■ Exercise description: Filter the listing below, keeping every line that holds "element".

=== Begin Enclosure ===

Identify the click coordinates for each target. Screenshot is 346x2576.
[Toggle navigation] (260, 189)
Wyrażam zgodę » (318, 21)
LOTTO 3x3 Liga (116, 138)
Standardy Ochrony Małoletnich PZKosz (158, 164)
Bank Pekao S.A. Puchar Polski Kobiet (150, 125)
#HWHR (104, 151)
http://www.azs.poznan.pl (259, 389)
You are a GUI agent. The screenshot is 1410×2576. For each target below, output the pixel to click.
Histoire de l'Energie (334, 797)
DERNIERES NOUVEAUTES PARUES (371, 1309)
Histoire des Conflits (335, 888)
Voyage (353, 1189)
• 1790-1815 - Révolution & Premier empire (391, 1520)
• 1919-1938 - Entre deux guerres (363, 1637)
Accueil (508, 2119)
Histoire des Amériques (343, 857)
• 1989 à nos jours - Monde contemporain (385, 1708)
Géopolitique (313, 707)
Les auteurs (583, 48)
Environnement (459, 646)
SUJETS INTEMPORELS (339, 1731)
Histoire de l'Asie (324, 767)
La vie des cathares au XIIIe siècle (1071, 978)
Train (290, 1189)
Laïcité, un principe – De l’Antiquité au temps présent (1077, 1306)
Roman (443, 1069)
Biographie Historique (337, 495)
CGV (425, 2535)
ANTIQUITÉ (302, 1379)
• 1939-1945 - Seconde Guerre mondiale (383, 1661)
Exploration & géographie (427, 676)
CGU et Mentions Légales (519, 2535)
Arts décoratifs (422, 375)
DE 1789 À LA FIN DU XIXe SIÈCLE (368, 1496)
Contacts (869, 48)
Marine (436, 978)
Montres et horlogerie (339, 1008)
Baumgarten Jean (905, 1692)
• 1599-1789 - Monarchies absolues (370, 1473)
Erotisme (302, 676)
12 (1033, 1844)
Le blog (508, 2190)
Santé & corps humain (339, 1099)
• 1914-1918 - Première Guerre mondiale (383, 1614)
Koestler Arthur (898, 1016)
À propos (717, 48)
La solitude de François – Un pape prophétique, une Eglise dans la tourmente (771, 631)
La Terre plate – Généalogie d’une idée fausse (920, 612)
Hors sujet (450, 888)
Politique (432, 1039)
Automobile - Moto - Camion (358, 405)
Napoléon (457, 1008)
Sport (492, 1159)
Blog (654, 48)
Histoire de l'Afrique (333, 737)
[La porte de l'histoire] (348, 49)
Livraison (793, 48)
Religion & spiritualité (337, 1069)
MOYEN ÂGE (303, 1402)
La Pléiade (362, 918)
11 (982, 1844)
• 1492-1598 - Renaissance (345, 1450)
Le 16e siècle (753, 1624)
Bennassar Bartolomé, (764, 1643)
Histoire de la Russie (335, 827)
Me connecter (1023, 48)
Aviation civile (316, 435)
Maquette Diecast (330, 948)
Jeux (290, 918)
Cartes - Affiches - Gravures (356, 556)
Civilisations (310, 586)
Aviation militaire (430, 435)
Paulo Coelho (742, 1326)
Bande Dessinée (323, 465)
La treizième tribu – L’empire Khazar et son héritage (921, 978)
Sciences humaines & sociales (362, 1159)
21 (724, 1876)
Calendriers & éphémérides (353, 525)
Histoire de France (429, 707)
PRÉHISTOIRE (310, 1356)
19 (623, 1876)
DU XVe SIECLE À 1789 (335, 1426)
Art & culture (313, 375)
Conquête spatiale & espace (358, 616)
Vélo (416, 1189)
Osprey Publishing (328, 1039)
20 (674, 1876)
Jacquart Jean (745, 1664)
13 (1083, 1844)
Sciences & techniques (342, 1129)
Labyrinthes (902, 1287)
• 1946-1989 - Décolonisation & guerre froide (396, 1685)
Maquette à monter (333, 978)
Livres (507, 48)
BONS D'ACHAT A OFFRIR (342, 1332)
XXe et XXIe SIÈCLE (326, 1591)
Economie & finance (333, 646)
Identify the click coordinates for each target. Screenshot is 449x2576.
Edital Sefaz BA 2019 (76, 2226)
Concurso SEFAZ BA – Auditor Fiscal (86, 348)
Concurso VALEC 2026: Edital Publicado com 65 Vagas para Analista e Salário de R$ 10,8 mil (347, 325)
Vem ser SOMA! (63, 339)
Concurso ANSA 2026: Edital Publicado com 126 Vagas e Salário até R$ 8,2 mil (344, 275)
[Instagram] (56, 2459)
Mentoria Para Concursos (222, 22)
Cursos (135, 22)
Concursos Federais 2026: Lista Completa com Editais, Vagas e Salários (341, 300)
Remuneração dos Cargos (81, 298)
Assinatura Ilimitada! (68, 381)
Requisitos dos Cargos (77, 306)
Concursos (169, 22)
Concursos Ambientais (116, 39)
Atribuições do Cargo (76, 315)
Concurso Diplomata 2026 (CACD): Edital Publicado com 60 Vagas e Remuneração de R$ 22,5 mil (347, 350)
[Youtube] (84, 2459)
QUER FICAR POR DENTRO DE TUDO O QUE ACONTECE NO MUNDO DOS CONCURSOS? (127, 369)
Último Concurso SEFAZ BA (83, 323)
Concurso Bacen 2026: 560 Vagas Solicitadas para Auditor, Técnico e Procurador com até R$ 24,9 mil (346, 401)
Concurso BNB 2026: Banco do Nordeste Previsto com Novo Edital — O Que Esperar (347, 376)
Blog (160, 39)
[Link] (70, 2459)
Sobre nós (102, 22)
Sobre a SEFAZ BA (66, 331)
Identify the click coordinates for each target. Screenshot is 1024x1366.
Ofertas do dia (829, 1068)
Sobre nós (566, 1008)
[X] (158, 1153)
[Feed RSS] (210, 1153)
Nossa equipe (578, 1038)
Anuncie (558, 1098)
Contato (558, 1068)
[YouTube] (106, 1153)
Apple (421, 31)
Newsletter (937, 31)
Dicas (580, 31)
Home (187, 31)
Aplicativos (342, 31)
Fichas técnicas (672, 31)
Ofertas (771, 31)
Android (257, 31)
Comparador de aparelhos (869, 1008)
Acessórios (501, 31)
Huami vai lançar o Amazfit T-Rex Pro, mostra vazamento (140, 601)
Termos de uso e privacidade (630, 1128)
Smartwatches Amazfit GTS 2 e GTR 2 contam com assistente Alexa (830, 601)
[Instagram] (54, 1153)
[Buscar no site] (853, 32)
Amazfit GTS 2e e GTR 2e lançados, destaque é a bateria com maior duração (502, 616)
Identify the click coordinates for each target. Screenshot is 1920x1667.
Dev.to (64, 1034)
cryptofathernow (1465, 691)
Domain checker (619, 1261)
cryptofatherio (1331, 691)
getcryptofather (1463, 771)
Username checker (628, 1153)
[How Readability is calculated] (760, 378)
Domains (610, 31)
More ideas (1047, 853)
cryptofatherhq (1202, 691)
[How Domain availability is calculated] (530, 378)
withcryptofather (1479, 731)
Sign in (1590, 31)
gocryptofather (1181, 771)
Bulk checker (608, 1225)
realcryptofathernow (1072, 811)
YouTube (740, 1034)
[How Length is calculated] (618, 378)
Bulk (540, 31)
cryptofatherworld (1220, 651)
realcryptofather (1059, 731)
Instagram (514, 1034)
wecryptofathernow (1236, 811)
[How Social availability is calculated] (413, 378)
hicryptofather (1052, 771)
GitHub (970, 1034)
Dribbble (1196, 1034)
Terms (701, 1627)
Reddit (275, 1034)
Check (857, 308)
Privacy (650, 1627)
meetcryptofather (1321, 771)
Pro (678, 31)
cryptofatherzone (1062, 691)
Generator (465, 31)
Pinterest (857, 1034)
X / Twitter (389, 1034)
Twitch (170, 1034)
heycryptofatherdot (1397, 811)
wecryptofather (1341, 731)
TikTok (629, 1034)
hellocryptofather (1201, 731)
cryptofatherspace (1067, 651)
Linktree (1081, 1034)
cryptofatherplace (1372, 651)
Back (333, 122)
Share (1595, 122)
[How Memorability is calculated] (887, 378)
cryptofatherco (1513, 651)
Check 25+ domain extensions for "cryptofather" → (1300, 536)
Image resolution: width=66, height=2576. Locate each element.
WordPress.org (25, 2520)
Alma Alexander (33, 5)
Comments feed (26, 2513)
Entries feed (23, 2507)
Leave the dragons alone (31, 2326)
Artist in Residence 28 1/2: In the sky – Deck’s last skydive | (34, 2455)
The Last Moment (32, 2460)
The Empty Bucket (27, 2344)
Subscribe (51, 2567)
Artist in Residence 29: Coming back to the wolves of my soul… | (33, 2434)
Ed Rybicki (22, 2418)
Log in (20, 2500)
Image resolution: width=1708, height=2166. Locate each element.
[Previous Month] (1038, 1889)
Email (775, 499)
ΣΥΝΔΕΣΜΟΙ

=== End Enclosure ===

■ Completed task:
Image resolution: width=66, height=2576. Locate each element.
Image resolution: width=1708, height=2166. Locate each element.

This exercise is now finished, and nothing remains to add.